Abstract
Purpose :
The intermediate filaments (IFs) vimentin and desmin are coordinately upregulated in myofibroblasts during corneal fibrosis and their downregulation by the potent IF-targeting drug withaferin A (WFA) is protective against fibrosis and haze (JBC 2012, 287: 989-1006). In this study, we have employed mice deficient for desmin to unravel how desmin contributes to corneal fibrosis.
Methods :
Wild-type (WT) 129Svev litter mates, desmin hemizygous (Des+/-) and homozygous (Des-/-) knockout mice were employed. Mice were anesthetized by intraperitoneal injection of ketamine and xylazine, and corneas were anesthetized with proparacain eye drop. A 1 μl drop of dilute 0.15 M NaOH was applied for 1 minute, the cornea was washed with saline solution, and the corneal and limbal epithelium was removed by scraping with a blunt Tooke corneal knife. After 7, 14 or 30 days of recovery, mouse corneas were assessed for corneal opacity and mice sacrificed. The enucleated eyes were either cryosectioned for immunohistochemistry (IHC) or corneas dissected and subjected to western blot (WB) analysis. In other studies, injured Des-/- mice were also treated with vehicle or 2 mg/kg/d WFA for 14 days.
Results :
We discovered that the injured corneas of Des-/- mice like those of WT mice lose corneal transparency and become fibrotic. Surprisingly, Des+/- corneas were protected against corneal fibrosis and revealed absence of a-smooth muscle actin and vimentin upregulation in repairing stromal cells. Recently, we showed that vimentin becomes phosphorylated at serine 38 residue (pSer38Vim) and the expression of this biomarker is correlated with corneal fibrosis (PlosOne 2015, 10(7):e0133399). Therefore, we investigated the expression of pSer38Vim in corneas of desmin-deficient mice. We discovered that the healing Des+/- corneas, unlike fibrotic Des-/- or WT corneas, show very low expression levels of pSer38Vim. The expression of pSer38vim was also altered in Des-/- corneas by treatment with WFA.
Conclusions :
Vimentin and desmin play overlapping roles in wound repair and fibrosis, however, depending of gene dosage, the degree of desmin loss can have protective or pathological consequences.

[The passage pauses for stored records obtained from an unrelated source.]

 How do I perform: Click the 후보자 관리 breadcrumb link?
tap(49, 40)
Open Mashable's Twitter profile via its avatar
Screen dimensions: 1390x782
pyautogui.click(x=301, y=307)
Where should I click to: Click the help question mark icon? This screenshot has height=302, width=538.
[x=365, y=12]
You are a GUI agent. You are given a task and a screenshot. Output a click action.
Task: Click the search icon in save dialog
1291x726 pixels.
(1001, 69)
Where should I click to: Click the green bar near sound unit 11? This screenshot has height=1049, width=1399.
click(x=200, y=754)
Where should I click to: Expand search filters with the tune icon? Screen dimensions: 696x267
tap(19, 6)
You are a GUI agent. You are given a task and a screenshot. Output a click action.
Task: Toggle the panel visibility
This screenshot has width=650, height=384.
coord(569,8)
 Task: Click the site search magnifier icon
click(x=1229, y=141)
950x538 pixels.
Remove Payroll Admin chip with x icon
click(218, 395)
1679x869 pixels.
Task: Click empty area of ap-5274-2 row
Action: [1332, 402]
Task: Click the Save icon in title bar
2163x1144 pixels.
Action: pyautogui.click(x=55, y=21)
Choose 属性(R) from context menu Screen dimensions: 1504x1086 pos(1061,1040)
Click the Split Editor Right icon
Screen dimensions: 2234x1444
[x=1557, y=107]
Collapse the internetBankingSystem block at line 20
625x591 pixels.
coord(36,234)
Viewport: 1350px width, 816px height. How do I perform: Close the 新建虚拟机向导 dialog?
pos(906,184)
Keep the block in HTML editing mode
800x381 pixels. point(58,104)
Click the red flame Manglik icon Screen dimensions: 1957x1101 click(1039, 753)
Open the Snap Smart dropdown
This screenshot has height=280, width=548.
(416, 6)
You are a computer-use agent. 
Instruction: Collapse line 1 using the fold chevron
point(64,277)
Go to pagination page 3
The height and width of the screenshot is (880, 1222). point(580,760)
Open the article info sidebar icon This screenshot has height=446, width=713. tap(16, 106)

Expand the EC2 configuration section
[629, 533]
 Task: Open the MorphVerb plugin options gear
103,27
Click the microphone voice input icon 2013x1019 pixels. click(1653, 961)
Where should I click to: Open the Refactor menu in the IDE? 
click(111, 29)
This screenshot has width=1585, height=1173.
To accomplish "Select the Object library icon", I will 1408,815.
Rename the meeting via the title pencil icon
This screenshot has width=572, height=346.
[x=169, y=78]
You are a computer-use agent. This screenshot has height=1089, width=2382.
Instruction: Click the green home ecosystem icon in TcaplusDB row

Our studies, for the first time, illuminates that the phosphorylation status of vimentin is also governed by desmin during wound repair, and that targeting of pSer38vim by WFA in desmin deficiency can prevent corneal fibrosis.
This is an abstract that was submitted for the 2016 ARVO Annual Meeting, held in Seattle, Wash., May 1-5, 2016.